Pendant la perfusion du deuxième cycle de QT, la patiente a développé une réaction anaphylactique sévère au carboplatine et le schéma thérapeutique a dû être modifié. Il a été décidé de modifier le schéma thérapeutique en adoptant la trabectédine liposomale pégylée-doxorubicine, et elle a reçu quatre cycles, le dernier en juin 2012, obtenant une réponse radiologique et marqueur complète avec une tolérabilité adéquate. Une fois de plus, elle a continué à se soumettre à des contrôles dans des cliniques externes.
Lors du scanner de contrôle d'octobre 2013 (après 15 mois), une progression rapide de la maladie a été observée, de sorte que le traitement de chimiothérapie par trabectédine-doxorubicine liposomale pégylée (PLD) a été repris, et elle a reçu 5 cycles, le dernier en janvier 2014, obtenant une réponse radiologique partielle. Il a été décidé d'interrompre le traitement chimiothérapeutique et le contrôle radiologique dans 3 mois.
En avril 2014, la patiente a de nouveau présenté une progression, étant donné que seulement 3 mois s'étaient écoulés depuis le dernier cycle de chimiothérapie, il a été décidé de changer le schéma thérapeutique et un traitement au cisplatine a été tenté avec une prémédication et une surveillance accrues, présentant de nouveau une réaction anaphylactique sévère avec hypotension et bradycardie, ce qui a conduit à l'arrêt du médicament. Il a été décidé de poursuivre le traitement par paclitaxel hebdomadaire.

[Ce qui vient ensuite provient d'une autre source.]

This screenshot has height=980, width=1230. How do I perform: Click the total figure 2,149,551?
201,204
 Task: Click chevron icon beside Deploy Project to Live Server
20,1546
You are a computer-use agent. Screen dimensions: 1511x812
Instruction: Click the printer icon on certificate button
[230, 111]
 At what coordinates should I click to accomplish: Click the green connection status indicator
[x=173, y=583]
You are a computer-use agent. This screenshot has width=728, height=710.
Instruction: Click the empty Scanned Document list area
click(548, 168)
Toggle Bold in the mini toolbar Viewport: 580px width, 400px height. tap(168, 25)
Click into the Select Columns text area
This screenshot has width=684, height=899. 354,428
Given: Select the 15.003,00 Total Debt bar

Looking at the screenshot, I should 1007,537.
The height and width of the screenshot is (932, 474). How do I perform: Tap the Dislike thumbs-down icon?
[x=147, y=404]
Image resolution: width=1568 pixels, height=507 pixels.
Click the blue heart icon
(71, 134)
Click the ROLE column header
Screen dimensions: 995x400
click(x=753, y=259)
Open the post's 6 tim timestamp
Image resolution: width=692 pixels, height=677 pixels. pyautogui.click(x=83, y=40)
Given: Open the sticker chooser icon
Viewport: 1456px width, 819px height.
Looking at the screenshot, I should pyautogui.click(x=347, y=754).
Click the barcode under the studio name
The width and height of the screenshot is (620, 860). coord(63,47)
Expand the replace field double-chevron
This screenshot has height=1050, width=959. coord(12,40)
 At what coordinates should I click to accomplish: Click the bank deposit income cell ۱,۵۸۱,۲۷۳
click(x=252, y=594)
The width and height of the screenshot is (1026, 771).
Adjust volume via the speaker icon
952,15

Pendant le traitement, la patiente a présenté des saignements gastro-intestinaux et une gastroscopie et une coloscopie ont été effectuées sans trouver le site de l'hémorragie. Étant donné la suspicion d'une infiltration du tractus gastro-intestinal, il a été décidé de poursuivre le traitement par chimiothérapie et les saignements ont disparu, permettant un contrôle adéquat de la maladie.
En août 2014, une nouvelle progression de la maladie est apparue et un traitement par gemcitabine bihebdomadaire a été instauré. En octobre 2014, la patiente a de nouveau présenté des saignements gastro-intestinaux, ce qui a entraîné plusieurs admissions et rendu difficile la poursuite du traitement par chimiothérapie. L'examen radiologique a révélé l'existence d'une masse adénopathique avec infiltration de l'iléon, à laquelle l'origine du saignement a été attribuée. Une embolisation sélective de la zone a été tentée à deux reprises, mais cela n'a pas été possible, étant donné que l'hémorragie étant intermittente, il n'a pas été possible de localiser le point exact de l'hémorragie par artériographie.
En décembre, elle a présenté une thrombose de la veine axillaire-sous-clavière et de la veine jugulaire interne gauche, et un traitement à l'héparine de faible poids moléculaire a été mis en place. Des épisodes de saignements gastro-intestinaux sont réapparus. Le comité des tumeurs en a discuté et il a été décidé de pratiquer une laparotomie exploratoire, en réséquant un fragment d'iléon infiltré par la tumeur, ce qui a conduit à la cessation des épisodes de saignement gastro-intestinal.
En février 2015, il y a eu une nouvelle progression, pour laquelle un traitement par topotécan hebdomadaire a été décidé, mais aucune réponse n'a été trouvée, et le patient est décédé en mai 2015 dans le contexte de la progression de la tumeur.